Tuttavia, bisogna dire che questo ruolo di “spalla” assegnato ai giornalisti non è stato gentilmente declinato o reinterpretato in modo tale da offrire frame interpretativi alternativi a quanto si stava dicendo ovvero da verificare la veridicità di quanto affermato (fact checking).
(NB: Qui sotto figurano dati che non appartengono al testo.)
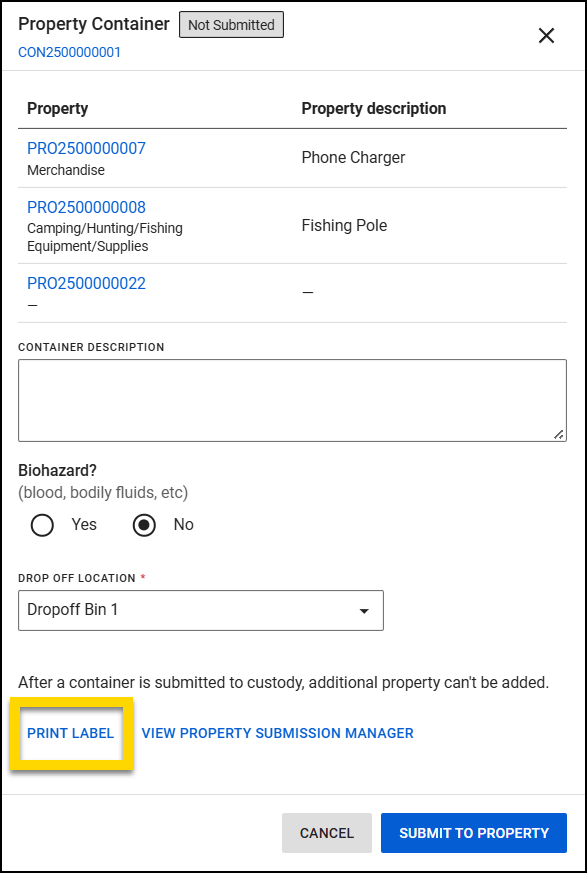Screen dimensions: 587x873
Task: Open property PRO2500000007 Merchandise
Action: [x=84, y=148]
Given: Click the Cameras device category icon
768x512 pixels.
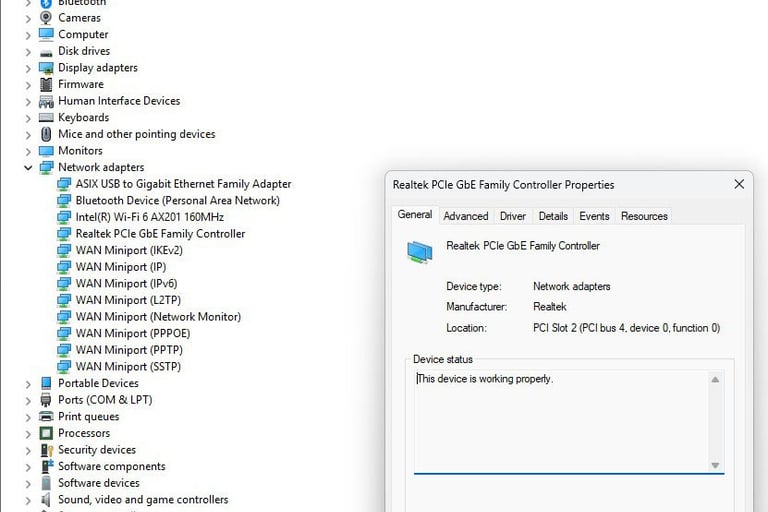Looking at the screenshot, I should click(x=46, y=18).
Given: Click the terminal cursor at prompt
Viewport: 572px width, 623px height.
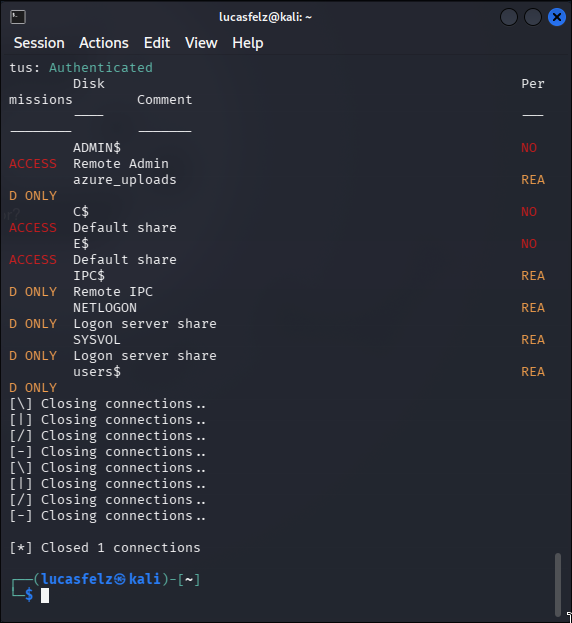Looking at the screenshot, I should tap(45, 596).
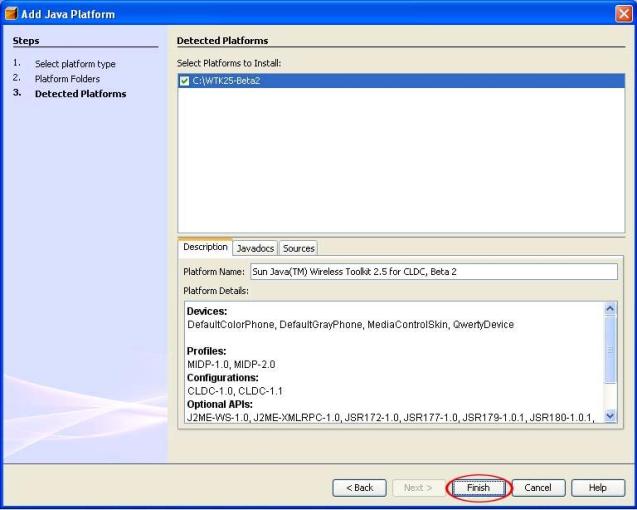The width and height of the screenshot is (637, 510).
Task: Uncheck the C:\WTK25-Beta2 platform checkbox
Action: pyautogui.click(x=184, y=81)
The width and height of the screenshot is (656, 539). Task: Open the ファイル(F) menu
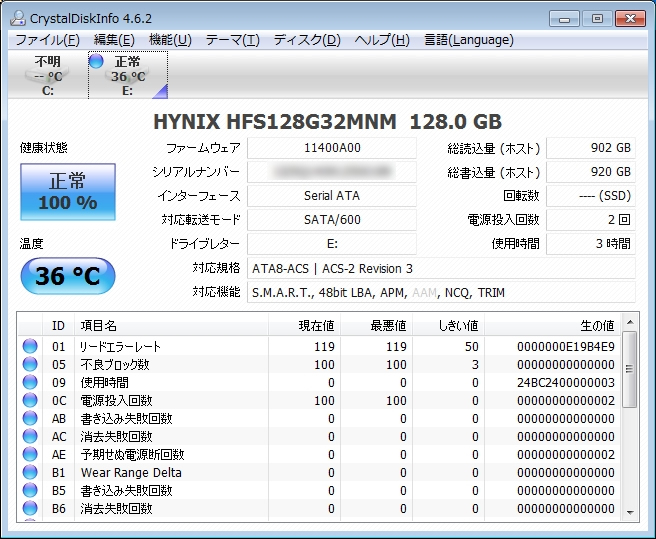tap(47, 40)
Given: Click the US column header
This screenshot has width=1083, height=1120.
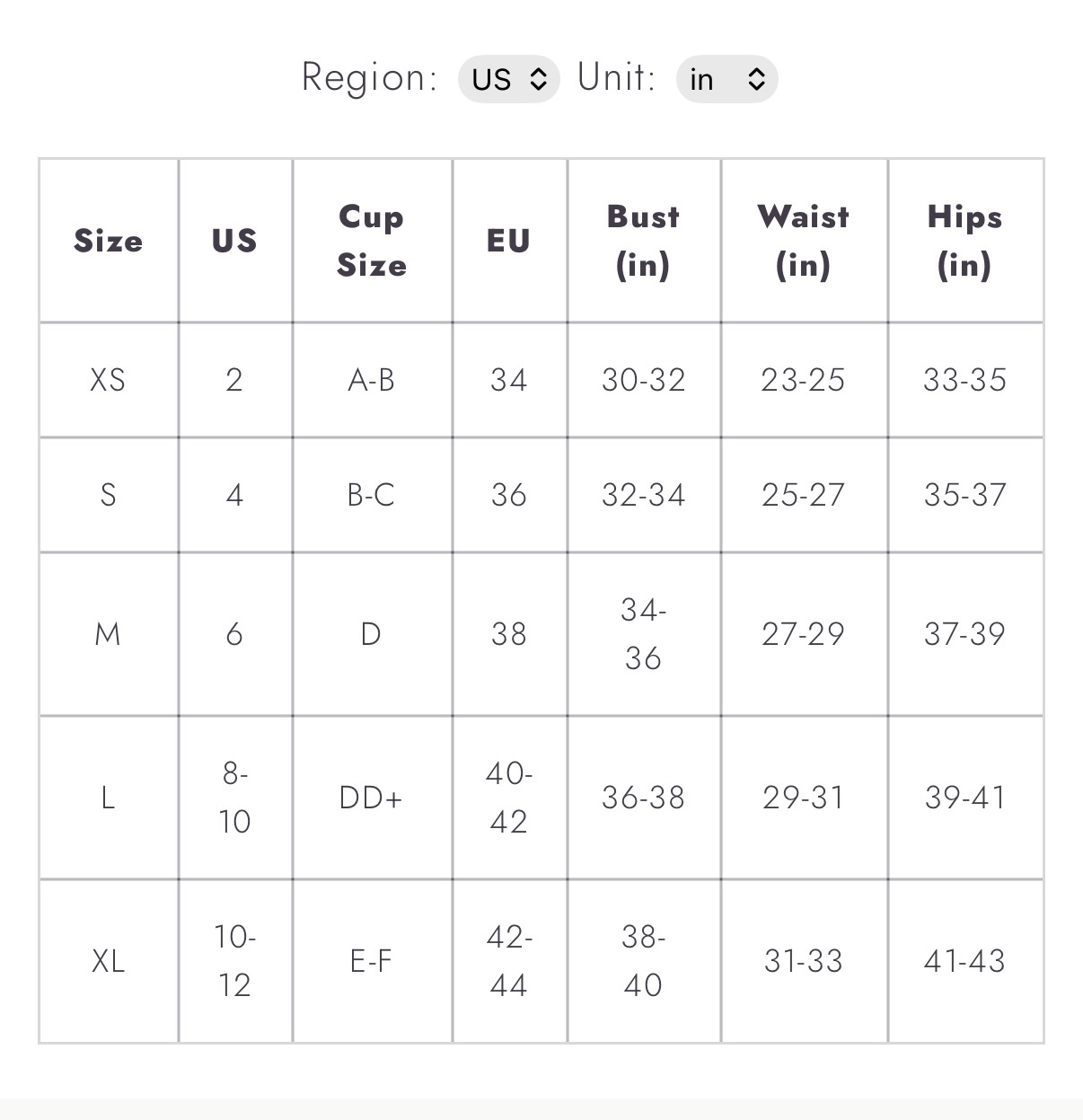Looking at the screenshot, I should 234,241.
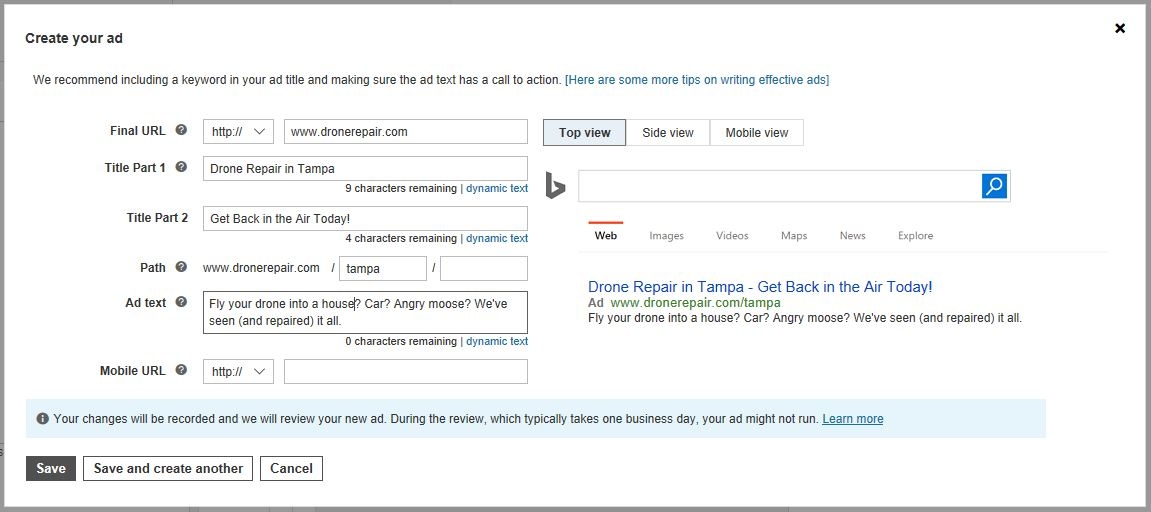1151x512 pixels.
Task: Click the help icon beside Mobile URL
Action: (181, 370)
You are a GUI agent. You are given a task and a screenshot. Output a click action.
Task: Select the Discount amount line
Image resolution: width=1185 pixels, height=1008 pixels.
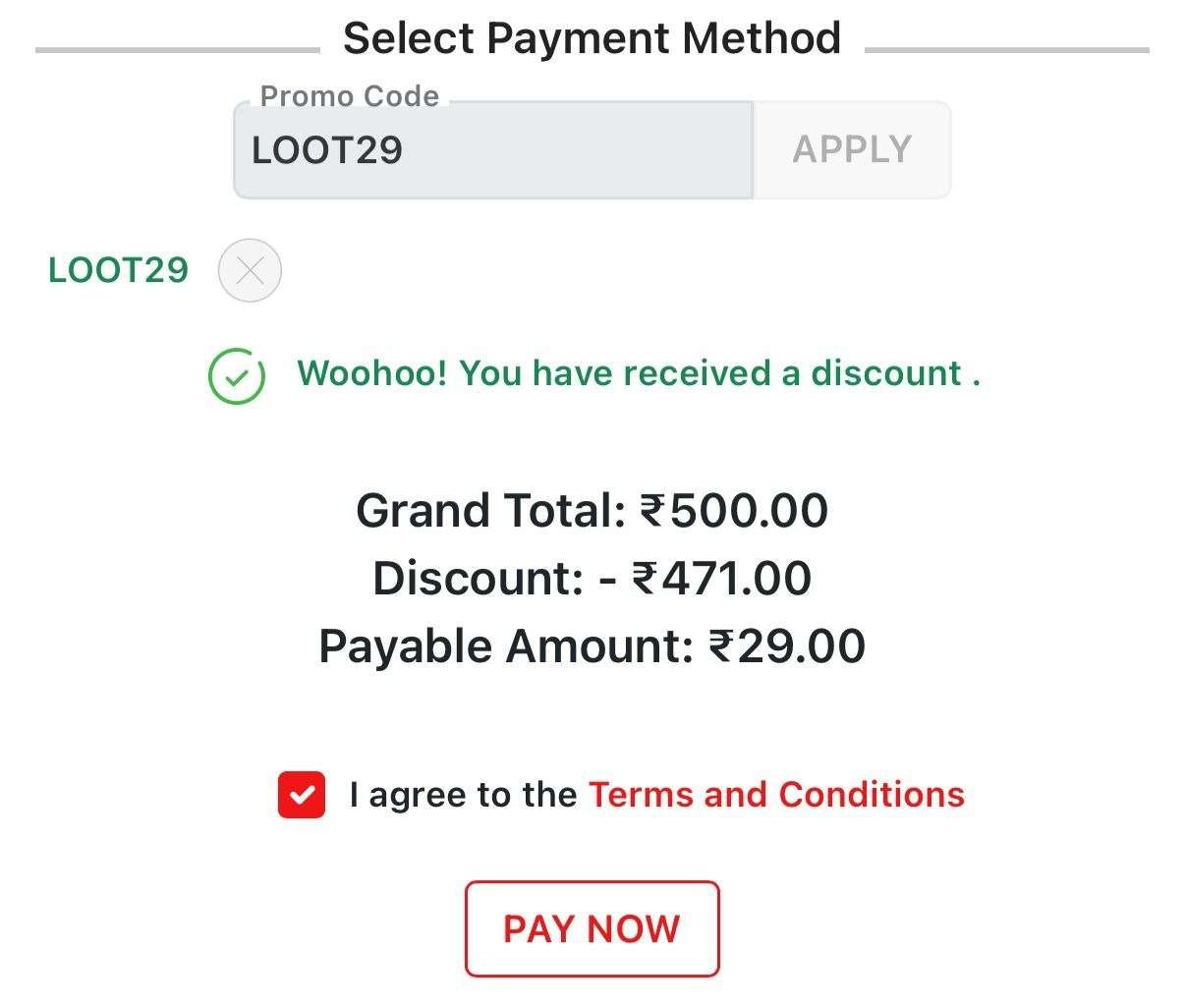point(592,578)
Per citare Bill Kovach e Tom Rosenstiel, i giornalisti avrebbero potuto assumere le funzioni di “sense maker” e “authenticator” ma hanno invece scelto di dare vita a quella di “witness bearer”. Numerose sono le iniziative che le diverse testate avrebbero potuto assumere per partecipare all’evento in corso e intervenire sui meccanismi di costruzione dell’agenda (a titolo esemplificativo possono essere citate l’attivazione di  forme di copertura equivalenti a quelle realizzate in occasione dei dibattiti tra candidati, l’animazione di  una conversazione sulla pagina della testata e/o su Twitter, etc.), dismettendo quel ruolo marginale nel quale sono state costrette e che ha suscitato critiche  e malumori soprattutto sui social. L’adesione a una funzione di narrazione referenziale degli eventi (definita anche da alcuni studiosi come un’“obiettività stenografica”) è probabilmente il frutto di una tensione derivante da una ridefinizione della professione giornalistica in un tempo in cui la disintermediazione fa sentire i suoi effetti anche sul fronte dei media, ridefinendo norme e pratiche  e spalancando le porte a nuovi attori (i cittadini, in primis).  Il fatto che i cittadini possano interagire direttamente con i soggetti politici e/o produrre in prima persona informazione porta con sé una sfida nella definizione dei tratti e del capitale culturale, sociale e simbolico (così come lo intende Bourdieu) degli attori che si muovono nel campo giornalistico. 

 

Si tratta di una sfida che si consuma su numerosi e diversificati terreni. Il caso del #matteorisponde è quello da cui ha preso spunto questa riflessione ma esso è soltanto uno dei tanti. Sicuramente neanche il più importante. Ma proprio per questo mi piacerebbe che si approfittasse del prossimo appuntamento già annunciato per tentare di realizzare una triangolazione virtuosa con i cittadini: cercando di dare corpo al significato di giornalismo come servizio e non come prodotto e valorizzando il contributo di tutti gli attori coinvolti al fine di costruire un’agenda alternativa a quella “messa in scena” per tutti noi.  Perché se è vero che anche nel caso del prossimo #matteorisponde la regia sarà nelle mani di Matteo Renzi e del suo staff, è altrettanto vero che tanto i cittadini quanto i giornalisti possono provare a ritagliarsi un ruolo che consenta loro una partecipazione realmente disintermediata rispetto al formato comunicativo che abbiamo sperimentato finora.